WORK INSTRUCTION: Write out every record in full, exactly as written, please.

Saved data entries:
========
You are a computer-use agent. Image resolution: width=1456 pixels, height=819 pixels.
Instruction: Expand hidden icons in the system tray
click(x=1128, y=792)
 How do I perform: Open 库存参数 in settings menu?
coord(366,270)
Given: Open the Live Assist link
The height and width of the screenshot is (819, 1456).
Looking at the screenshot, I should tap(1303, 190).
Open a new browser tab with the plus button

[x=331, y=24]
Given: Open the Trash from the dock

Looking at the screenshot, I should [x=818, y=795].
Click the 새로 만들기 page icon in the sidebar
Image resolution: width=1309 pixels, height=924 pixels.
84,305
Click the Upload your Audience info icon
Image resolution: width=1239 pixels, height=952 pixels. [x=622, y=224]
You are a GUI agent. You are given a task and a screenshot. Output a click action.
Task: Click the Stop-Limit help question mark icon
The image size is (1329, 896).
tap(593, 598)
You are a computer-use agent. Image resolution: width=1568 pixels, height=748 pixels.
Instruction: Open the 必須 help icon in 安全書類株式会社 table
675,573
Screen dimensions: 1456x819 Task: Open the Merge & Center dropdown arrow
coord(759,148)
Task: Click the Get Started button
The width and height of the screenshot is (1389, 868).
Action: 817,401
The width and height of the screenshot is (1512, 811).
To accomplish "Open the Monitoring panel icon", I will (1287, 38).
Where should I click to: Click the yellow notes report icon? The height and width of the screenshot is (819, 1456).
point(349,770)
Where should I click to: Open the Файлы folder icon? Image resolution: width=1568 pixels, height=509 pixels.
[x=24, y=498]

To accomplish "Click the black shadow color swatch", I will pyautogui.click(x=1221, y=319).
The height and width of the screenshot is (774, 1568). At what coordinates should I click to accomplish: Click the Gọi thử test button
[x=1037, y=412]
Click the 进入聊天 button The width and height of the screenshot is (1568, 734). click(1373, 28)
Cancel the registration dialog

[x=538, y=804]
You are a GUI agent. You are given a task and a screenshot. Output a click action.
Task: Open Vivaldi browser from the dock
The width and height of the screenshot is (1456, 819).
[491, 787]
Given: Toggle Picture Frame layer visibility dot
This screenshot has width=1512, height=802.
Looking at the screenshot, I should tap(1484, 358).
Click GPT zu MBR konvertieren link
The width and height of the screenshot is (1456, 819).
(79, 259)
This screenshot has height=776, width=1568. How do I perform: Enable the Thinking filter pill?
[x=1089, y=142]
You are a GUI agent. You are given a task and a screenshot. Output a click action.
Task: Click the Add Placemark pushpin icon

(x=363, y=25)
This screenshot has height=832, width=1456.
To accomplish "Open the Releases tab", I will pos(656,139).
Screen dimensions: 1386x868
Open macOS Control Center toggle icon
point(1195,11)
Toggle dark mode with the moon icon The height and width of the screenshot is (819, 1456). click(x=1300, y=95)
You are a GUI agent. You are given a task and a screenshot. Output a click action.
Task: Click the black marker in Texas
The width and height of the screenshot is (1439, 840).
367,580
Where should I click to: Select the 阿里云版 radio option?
========
OUTPUT OF THE EXERCISE:
You are a computer-use agent. Image resolution: width=1456 pixels, height=819 pixels.
Instruction: Expand hidden icons in the system tray
click(x=1128, y=792)
 How do I perform: Open 库存参数 in settings menu?
coord(366,270)
Given: Open the Live Assist link
The height and width of the screenshot is (819, 1456).
Looking at the screenshot, I should tap(1303, 190).
Open a new browser tab with the plus button

[x=331, y=24]
Given: Open the Trash from the dock

Looking at the screenshot, I should [x=818, y=795].
Click the 새로 만들기 page icon in the sidebar
Image resolution: width=1309 pixels, height=924 pixels.
84,305
Click the Upload your Audience info icon
Image resolution: width=1239 pixels, height=952 pixels. [x=622, y=224]
You are a GUI agent. You are given a task and a screenshot. Output a click action.
Task: Click the Stop-Limit help question mark icon
The image size is (1329, 896).
tap(593, 598)
You are a computer-use agent. Image resolution: width=1568 pixels, height=748 pixels.
Instruction: Open the 必須 help icon in 安全書類株式会社 table
675,573
Screen dimensions: 1456x819 Task: Open the Merge & Center dropdown arrow
coord(759,148)
Task: Click the Get Started button
The width and height of the screenshot is (1389, 868).
Action: 817,401
The width and height of the screenshot is (1512, 811).
To accomplish "Open the Monitoring panel icon", I will (1287, 38).
Where should I click to: Click the yellow notes report icon? The height and width of the screenshot is (819, 1456).
point(349,770)
Where should I click to: Open the Файлы folder icon? Image resolution: width=1568 pixels, height=509 pixels.
[x=24, y=498]

To accomplish "Click the black shadow color swatch", I will pyautogui.click(x=1221, y=319).
The height and width of the screenshot is (774, 1568). At what coordinates should I click to accomplish: Click the Gọi thử test button
[x=1037, y=412]
Click the 进入聊天 button The width and height of the screenshot is (1568, 734). click(1373, 28)
Cancel the registration dialog

[x=538, y=804]
You are a GUI agent. You are given a task and a screenshot. Output a click action.
Task: Open Vivaldi browser from the dock
The width and height of the screenshot is (1456, 819).
[491, 787]
Given: Toggle Picture Frame layer visibility dot
This screenshot has width=1512, height=802.
Looking at the screenshot, I should tap(1484, 358).
Click GPT zu MBR konvertieren link
The width and height of the screenshot is (1456, 819).
(79, 259)
This screenshot has height=776, width=1568. How do I perform: Enable the Thinking filter pill?
[x=1089, y=142]
You are a GUI agent. You are given a task and a screenshot. Output a click action.
Task: Click the Add Placemark pushpin icon

(x=363, y=25)
This screenshot has height=832, width=1456.
To accomplish "Open the Releases tab", I will pos(656,139).
Screen dimensions: 1386x868
Open macOS Control Center toggle icon
point(1195,11)
Toggle dark mode with the moon icon The height and width of the screenshot is (819, 1456). click(x=1300, y=95)
You are a GUI agent. You are given a task and a screenshot. Output a click action.
Task: Click the black marker in Texas
The width and height of the screenshot is (1439, 840).
367,580
Where should I click to: Select the 阿里云版 radio option?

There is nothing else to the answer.